__Source records__
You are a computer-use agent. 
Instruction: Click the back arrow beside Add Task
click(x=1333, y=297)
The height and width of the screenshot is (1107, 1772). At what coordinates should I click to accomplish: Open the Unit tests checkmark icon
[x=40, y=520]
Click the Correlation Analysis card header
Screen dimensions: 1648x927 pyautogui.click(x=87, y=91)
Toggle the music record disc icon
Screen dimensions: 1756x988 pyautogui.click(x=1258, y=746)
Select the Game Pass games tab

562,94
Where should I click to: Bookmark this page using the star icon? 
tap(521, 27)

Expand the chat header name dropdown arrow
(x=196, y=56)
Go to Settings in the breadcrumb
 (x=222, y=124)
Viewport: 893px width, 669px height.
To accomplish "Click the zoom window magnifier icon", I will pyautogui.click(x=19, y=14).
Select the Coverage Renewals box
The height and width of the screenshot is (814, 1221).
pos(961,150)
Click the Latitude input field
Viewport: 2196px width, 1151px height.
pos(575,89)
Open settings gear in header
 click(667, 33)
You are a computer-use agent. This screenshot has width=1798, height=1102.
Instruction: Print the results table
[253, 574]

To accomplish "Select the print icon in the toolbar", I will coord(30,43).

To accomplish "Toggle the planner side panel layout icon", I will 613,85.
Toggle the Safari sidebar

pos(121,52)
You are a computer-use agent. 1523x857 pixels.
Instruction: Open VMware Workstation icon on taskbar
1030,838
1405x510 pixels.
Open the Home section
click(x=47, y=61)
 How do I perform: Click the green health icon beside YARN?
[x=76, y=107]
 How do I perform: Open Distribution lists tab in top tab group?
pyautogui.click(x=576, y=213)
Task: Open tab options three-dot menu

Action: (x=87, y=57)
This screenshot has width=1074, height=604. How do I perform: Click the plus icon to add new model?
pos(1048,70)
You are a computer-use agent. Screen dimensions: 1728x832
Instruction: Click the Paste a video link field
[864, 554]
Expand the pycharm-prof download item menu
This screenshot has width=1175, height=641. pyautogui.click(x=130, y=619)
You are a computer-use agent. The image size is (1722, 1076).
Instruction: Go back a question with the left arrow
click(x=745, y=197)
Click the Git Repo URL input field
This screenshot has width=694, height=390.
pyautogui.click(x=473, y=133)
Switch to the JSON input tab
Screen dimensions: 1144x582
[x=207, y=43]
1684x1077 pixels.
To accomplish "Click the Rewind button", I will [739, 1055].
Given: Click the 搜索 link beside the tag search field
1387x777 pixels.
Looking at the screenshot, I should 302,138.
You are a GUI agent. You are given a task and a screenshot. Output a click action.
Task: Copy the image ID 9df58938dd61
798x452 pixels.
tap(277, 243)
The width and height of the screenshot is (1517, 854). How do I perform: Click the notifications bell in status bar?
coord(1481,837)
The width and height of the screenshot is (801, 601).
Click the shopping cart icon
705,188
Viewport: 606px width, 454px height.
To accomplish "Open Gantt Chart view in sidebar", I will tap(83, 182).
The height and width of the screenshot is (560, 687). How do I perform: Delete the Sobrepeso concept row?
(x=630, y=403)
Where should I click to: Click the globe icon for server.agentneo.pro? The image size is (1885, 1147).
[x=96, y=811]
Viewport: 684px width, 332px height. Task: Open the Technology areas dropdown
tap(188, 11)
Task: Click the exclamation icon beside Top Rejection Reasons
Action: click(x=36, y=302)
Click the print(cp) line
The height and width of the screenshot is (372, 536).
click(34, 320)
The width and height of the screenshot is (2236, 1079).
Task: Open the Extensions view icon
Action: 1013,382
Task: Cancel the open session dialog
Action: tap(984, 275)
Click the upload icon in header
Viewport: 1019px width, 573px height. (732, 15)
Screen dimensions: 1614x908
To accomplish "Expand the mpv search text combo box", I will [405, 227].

__Task details__
With nothing omitted, set down all of the records again.

__Response__
You are a computer-use agent. 
Instruction: Click the back arrow beside Add Task
click(x=1333, y=297)
The height and width of the screenshot is (1107, 1772). At what coordinates should I click to accomplish: Open the Unit tests checkmark icon
[x=40, y=520]
Click the Correlation Analysis card header
Screen dimensions: 1648x927 pyautogui.click(x=87, y=91)
Toggle the music record disc icon
Screen dimensions: 1756x988 pyautogui.click(x=1258, y=746)
Select the Game Pass games tab

562,94
Where should I click to: Bookmark this page using the star icon? 
tap(521, 27)

Expand the chat header name dropdown arrow
(x=196, y=56)
Go to Settings in the breadcrumb
 (x=222, y=124)
Viewport: 893px width, 669px height.
To accomplish "Click the zoom window magnifier icon", I will pyautogui.click(x=19, y=14).
Select the Coverage Renewals box
The height and width of the screenshot is (814, 1221).
pos(961,150)
Click the Latitude input field
Viewport: 2196px width, 1151px height.
pos(575,89)
Open settings gear in header
 click(667, 33)
You are a computer-use agent. This screenshot has width=1798, height=1102.
Instruction: Print the results table
[253, 574]

To accomplish "Select the print icon in the toolbar", I will coord(30,43).

To accomplish "Toggle the planner side panel layout icon", I will 613,85.
Toggle the Safari sidebar

pos(121,52)
You are a computer-use agent. 1523x857 pixels.
Instruction: Open VMware Workstation icon on taskbar
1030,838
1405x510 pixels.
Open the Home section
click(x=47, y=61)
 How do I perform: Click the green health icon beside YARN?
[x=76, y=107]
 How do I perform: Open Distribution lists tab in top tab group?
pyautogui.click(x=576, y=213)
Task: Open tab options three-dot menu

Action: (x=87, y=57)
This screenshot has width=1074, height=604. How do I perform: Click the plus icon to add new model?
pos(1048,70)
You are a computer-use agent. Screen dimensions: 1728x832
Instruction: Click the Paste a video link field
[864, 554]
Expand the pycharm-prof download item menu
This screenshot has width=1175, height=641. pyautogui.click(x=130, y=619)
You are a computer-use agent. The image size is (1722, 1076).
Instruction: Go back a question with the left arrow
click(x=745, y=197)
Click the Git Repo URL input field
This screenshot has width=694, height=390.
pyautogui.click(x=473, y=133)
Switch to the JSON input tab
Screen dimensions: 1144x582
[x=207, y=43]
1684x1077 pixels.
To accomplish "Click the Rewind button", I will [739, 1055].
Given: Click the 搜索 link beside the tag search field
1387x777 pixels.
Looking at the screenshot, I should 302,138.
You are a GUI agent. You are given a task and a screenshot. Output a click action.
Task: Copy the image ID 9df58938dd61
798x452 pixels.
tap(277, 243)
The width and height of the screenshot is (1517, 854). How do I perform: Click the notifications bell in status bar?
coord(1481,837)
The width and height of the screenshot is (801, 601).
Click the shopping cart icon
705,188
Viewport: 606px width, 454px height.
To accomplish "Open Gantt Chart view in sidebar", I will tap(83, 182).
The height and width of the screenshot is (560, 687). How do I perform: Delete the Sobrepeso concept row?
(x=630, y=403)
Where should I click to: Click the globe icon for server.agentneo.pro? The image size is (1885, 1147).
[x=96, y=811]
Viewport: 684px width, 332px height. Task: Open the Technology areas dropdown
tap(188, 11)
Task: Click the exclamation icon beside Top Rejection Reasons
Action: click(x=36, y=302)
Click the print(cp) line
The height and width of the screenshot is (372, 536).
click(34, 320)
The width and height of the screenshot is (2236, 1079).
Task: Open the Extensions view icon
Action: 1013,382
Task: Cancel the open session dialog
Action: tap(984, 275)
Click the upload icon in header
Viewport: 1019px width, 573px height. (732, 15)
Screen dimensions: 1614x908
To accomplish "Expand the mpv search text combo box", I will [405, 227].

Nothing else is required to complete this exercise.